Next, it's time to extract specific details for each book: the title, price, URL, and image URL. We can do this by using find() to search within our 'book' element. Remember, we already know the specific tags and classes we need to target from our research.

  • To get the title, we need to find the 'h3' tag within the 'book' element, locate the link, and then select the link's title.
  • For the price, we look for a 'p' tag with the class 'price_color'.
  • To get the book URL, we find the same 'h3' as the title, but extract the URL instead of the title using ['href'].
  • For the image URL, we search for the 'img' element and select the source URL.

Here's how it looks in code:


for book in soup.find_all('article', {'class': 'product_pod'}):  
    title = book.find('h3').find('a')['title']  
    price = book.find('p', {'class': 'price_color'}).text[1:]  
    book_url = base_url + book.find('h3').find('a')['href']  
    image_url = base_url + book.find('img')['src'][3:]

Notice how we're using slices like [1:] to remove unnecessary characters. You can also start filtering the data you extract.

Let's say you only want 5-star books. You can add an if statement telling Python to check if the book has a five-star rating:


for book in soup.find_all('article', {'class': 'product_pod'}):  
    if book.find('p', {'class': 'star-rating Five'}):  
        title = book.find('h3').find('a')['title']  
        price = book.find('p', {'class': 'price_color'}).text[1:]  
        book_url = base_url + book.find('h3').find('a')['href']  
        image_url = base_url + book.find('img')['src'][3:]  

This will only extract the book details if the book has a 5-star rating. So, here's how our script looks so far:


import requests  
from bs4 import BeautifulSoup  
 
# Base URL  
base_url = 'https://books.toscrape.com'  
 
response = requests.get(base_url)  
 
soup = BeautifulSoup(response.text, 'html.parser')  
 
# Find all books with 5-star rating  
for book in soup.find_all('article', {'class': 'product_pod'}):  
    if book.find('p', {'class': 'star-rating Five'}):  
        try:  
            title = book.find('h3').find('a')['title']  
            price = book.find('p', {'class': 'price_color'}).text[1:]  
            book_url = base_url + book.find('h3').find('a')['href']  
            image_url = base_url + book.find('img')['src'][3:]  
             
            print(title)  
            print(price)  
            print(book_url)  
            print(image_url)  
             
        except Exception as e:  
            print(f"Error processing data for book '{title}': {e}")  

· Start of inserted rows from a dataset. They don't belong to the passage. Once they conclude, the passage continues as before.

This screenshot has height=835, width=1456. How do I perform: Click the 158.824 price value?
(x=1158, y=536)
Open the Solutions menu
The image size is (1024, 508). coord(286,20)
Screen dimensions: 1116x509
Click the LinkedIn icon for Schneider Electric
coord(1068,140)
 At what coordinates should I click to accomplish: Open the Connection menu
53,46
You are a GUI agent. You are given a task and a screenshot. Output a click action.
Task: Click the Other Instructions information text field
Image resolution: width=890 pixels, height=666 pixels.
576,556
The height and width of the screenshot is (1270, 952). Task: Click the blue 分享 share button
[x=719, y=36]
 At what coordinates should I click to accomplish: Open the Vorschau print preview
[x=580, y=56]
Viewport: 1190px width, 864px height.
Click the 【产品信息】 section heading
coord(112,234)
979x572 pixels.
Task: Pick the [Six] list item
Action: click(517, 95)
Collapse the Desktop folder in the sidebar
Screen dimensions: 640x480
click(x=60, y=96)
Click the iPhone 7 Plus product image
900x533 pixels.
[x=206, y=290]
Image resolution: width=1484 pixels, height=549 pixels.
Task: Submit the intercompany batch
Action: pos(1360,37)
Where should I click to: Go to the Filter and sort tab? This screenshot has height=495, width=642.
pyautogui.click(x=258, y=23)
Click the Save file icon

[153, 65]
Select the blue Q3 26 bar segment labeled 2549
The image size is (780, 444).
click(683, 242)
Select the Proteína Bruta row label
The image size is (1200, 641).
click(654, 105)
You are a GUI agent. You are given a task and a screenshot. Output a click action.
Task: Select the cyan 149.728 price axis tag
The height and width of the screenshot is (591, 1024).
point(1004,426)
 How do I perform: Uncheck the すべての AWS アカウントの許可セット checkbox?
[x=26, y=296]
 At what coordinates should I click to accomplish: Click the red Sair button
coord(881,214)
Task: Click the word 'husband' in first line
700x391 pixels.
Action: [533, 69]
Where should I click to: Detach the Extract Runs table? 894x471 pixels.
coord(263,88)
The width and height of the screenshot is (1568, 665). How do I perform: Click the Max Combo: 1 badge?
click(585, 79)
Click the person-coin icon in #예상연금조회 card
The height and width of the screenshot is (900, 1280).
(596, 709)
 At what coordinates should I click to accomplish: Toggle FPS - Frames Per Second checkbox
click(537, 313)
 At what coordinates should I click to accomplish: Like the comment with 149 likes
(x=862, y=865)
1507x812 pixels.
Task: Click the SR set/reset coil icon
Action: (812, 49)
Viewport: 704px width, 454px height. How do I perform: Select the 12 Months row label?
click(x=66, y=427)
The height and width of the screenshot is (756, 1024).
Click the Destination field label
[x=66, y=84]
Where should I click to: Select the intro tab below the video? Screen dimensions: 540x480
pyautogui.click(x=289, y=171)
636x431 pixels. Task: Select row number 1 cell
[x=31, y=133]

And voila! You've written a script that navigates a webpage, hunts down 5-star books, extracts their title, price, URL, and image URL, and prints them out. 

Dealing with Pagination in Web Scraping

In the previous section, we've scraped the first page of our target website. But what if we wanted to scrape the entire site? 

To scrape data from all the pages, we need to tweak our script to traverse the entire website. In our case, the website has a collection of 50 pages waiting to be scraped.

The website's URL structure gives us a clue how to do it: https://books.toscrape.com/catalogue/page-2.html. Notice the page number at the end of the URL. A simple URL structure like that allows us to use Python's for-loop. 

This loop will go through each page, swapping the page number in the URL with the iteration index.

In Python, the loop's performance would look something like this:


# Looping through all the pages  
for i in range(1, 51):  # The website has 50 pages  
    url = f"https://books.toscrape.com/catalogue/page-{i}.html"  
    response = requests.get(url)  
    soup = BeautifulSoup(response.text, 'html.parser')  

In this script, Python replaces {i} with the current iteration number. This allows the script to load into the next page with each loop.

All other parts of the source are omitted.